Input records:

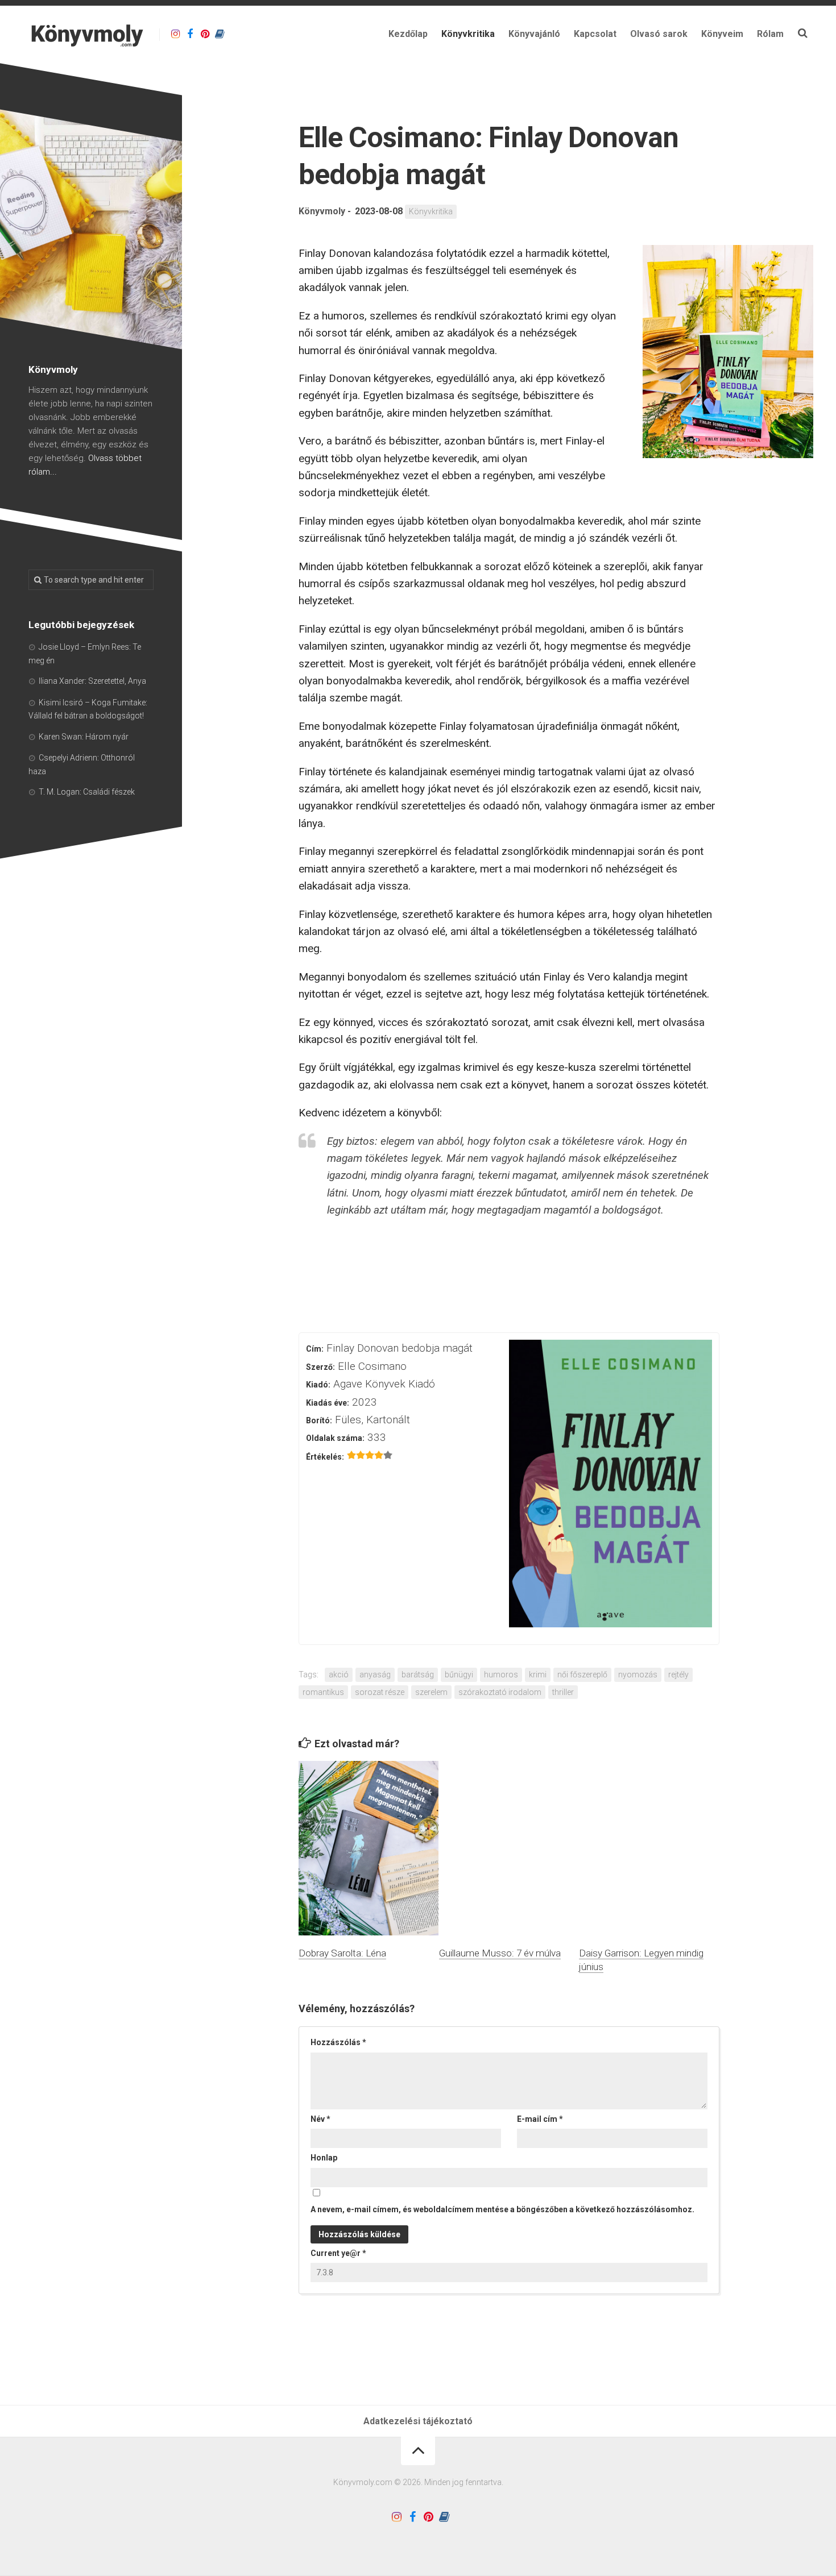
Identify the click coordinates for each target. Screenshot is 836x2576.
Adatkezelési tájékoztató (418, 2421)
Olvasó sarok (659, 33)
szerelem (431, 1692)
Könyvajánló (534, 33)
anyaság (375, 1674)
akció (339, 1674)
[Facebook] (190, 34)
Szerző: (320, 1367)
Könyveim (722, 33)
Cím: (315, 1348)
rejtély (678, 1674)
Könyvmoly (322, 211)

About this task: Every line above goes into your copy exactly; no images go in.

Solution below:
Identify the click coordinates for each target. Screenshot is 836x2576.
Adatkezelési tájékoztató (418, 2421)
Olvasó sarok (659, 33)
szerelem (431, 1692)
Könyvajánló (534, 33)
anyaság (375, 1674)
akció (339, 1674)
[Facebook] (190, 34)
Szerző: (320, 1367)
Könyveim (722, 33)
Cím: (315, 1348)
rejtély (678, 1674)
Könyvmoly (322, 211)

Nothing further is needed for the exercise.